You’ve set up your business and are running it in Europe. Given this, you are most likely exchanging goods or services with other companies on the same continent and this means you need to make or receive payments in euros outside your national system. In this case, transfers will be made via SEPA.

But what is SEPA and what regulations does it include? Keep reading to find out more!

What is SEPA?

SEPA is an acronym for Single Euro Payments Area – a payment-integration initiative of the European Union. Its aim is to bring uniformity in national and cross-border payments and unanimous standards in all participating countries. Thus, it simplifies capital transfers within the union.

Citizens, businesses, and public administration can make and receive payments in euros faster and cheaper, since the same basic conditions, rights, and obligations apply, regardless of the location. SEPA payments in euro are made, using four major instruments: credit transfers, instant credit transfers, direct credit, and direct debit business-to-business.

Why SEPA?

Introducing both the Economic and Monetary Union and the euro currency has been of great importance to the formation of a single market in the European Union.

Since January 2001, it’s been possible to make same-currency cash payments all over the Eurozone. However, for a while after, with non-cash payments national, fragmentation sustained and the convenience which the euro had to address was difficult to achieve.

SEPA was started to eliminate the differences.

What are the advantages of SEPA?

The uniform conditions set out by SEPA facilitate all operations in euro in terms of ease, speed, safety, and efficiency. International payments are processed in the same way as within each of the national markets.

SEPA is among the steps toward full economic and monetary integration which benefits consumers, companies, and public administration alike. The initiative fosters an efficient European economy, fair competition, and innovation.

::::::::::

▸ **Required tasks**
1 - Which major instruments does the SEPA text name for making SEPA payments in euro?
2 - Answer these questions from the SEPA text:
(a) What is SEPA an acronym for?
(b) Since when has it been possible to make same-currency cash payments all over the Eurozone?
(c) What three things does the initiative foster?
3 - Print the passage of the SEPA text between "What are the" and "competition, and innovation.", inclusive.

Rows of pointing data
::::::::::

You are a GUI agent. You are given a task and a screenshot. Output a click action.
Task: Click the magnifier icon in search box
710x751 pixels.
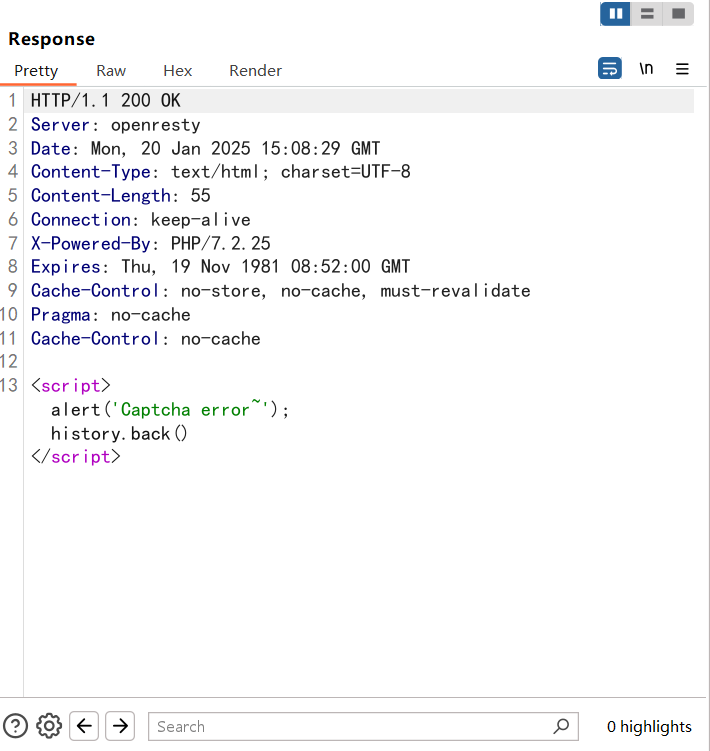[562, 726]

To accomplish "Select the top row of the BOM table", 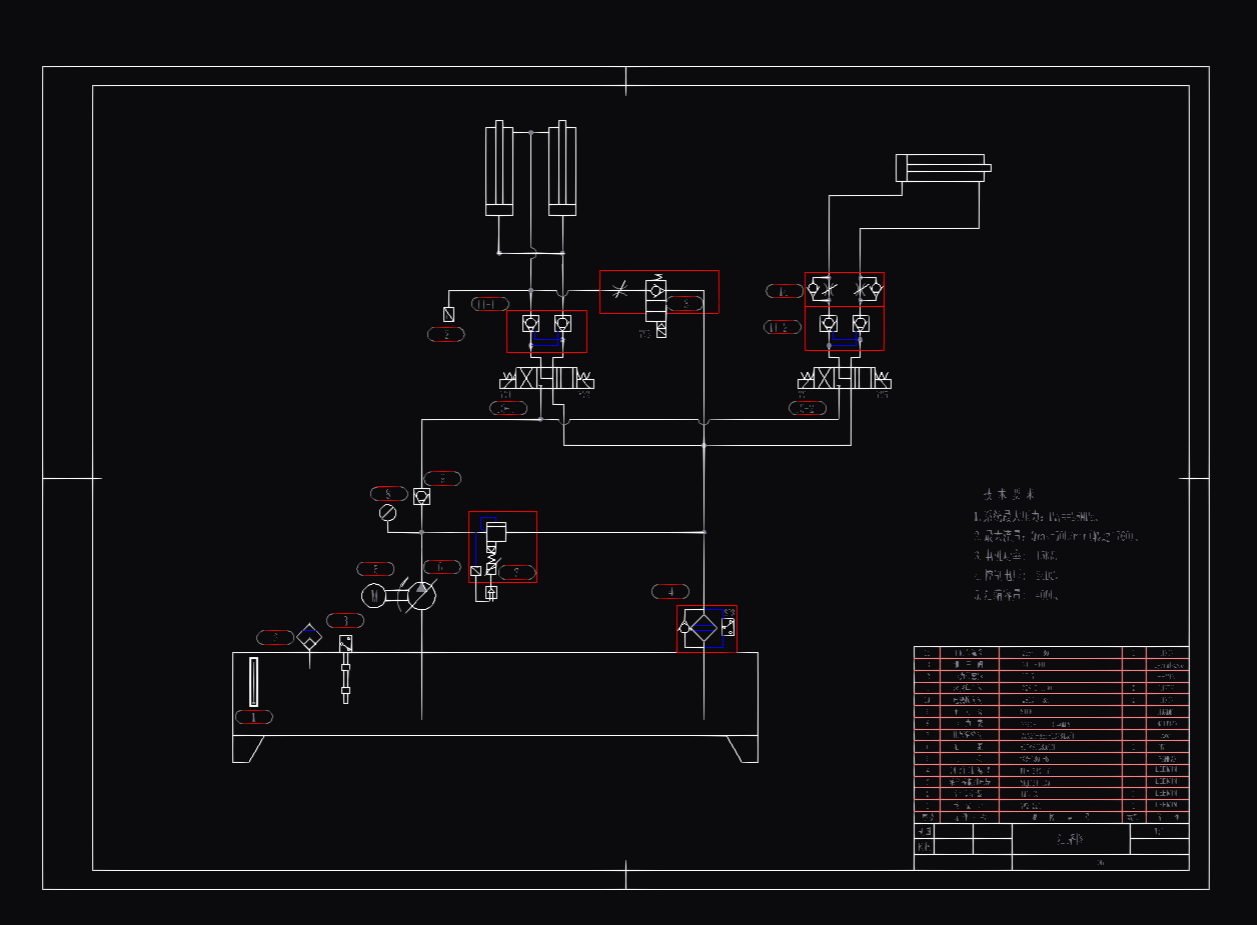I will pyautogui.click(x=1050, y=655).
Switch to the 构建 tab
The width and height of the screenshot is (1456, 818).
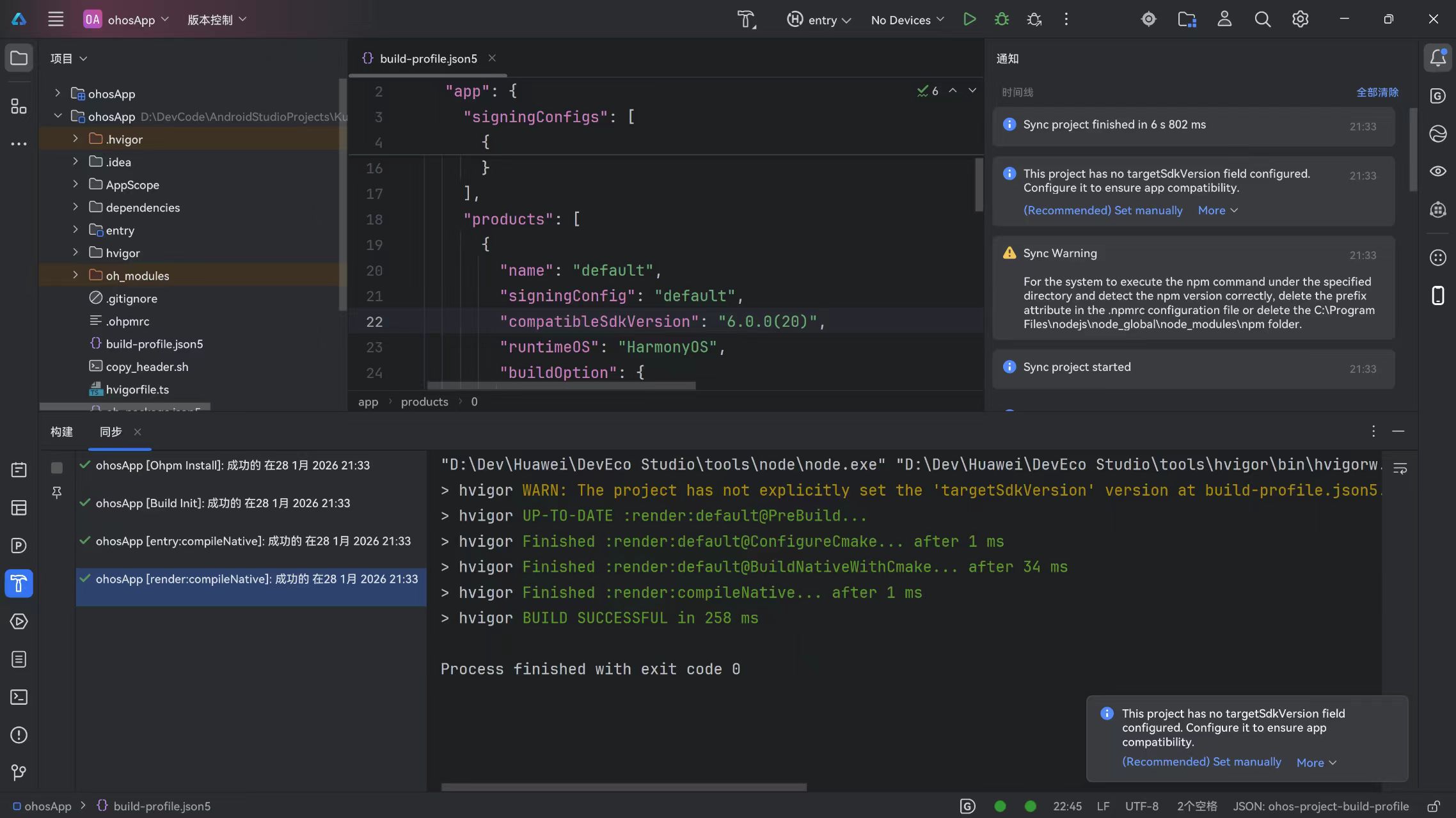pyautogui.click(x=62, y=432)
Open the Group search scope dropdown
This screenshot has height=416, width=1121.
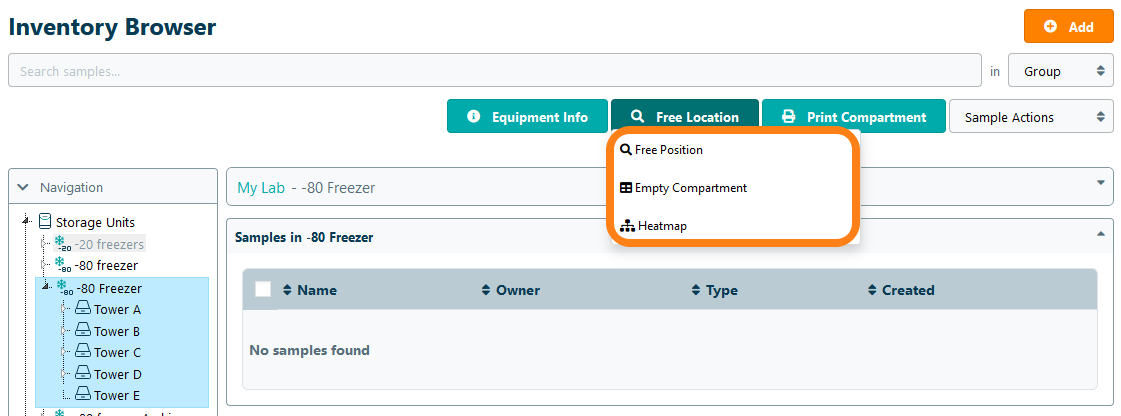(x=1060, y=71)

::::::::::

▸ **The replies**
1 - Credit transfers, instant credit transfers, direct credit, and direct debit business-to-business.

2 -
(a) Single Euro Payments Area.
(b) Since January 2001.
(c) An efficient European economy, fair competition, and innovation.

3 -
What are the advantages of SEPA?

The uniform conditions set out by SEPA facilitate all operations in euro in terms of ease, speed, safety, and efficiency. International payments are processed in the same way as within each of the national markets.

SEPA is among the steps toward full economic and monetary integration which benefits consumers, companies, and public administration alike. The initiative fosters an efficient European economy, fair competition, and innovation.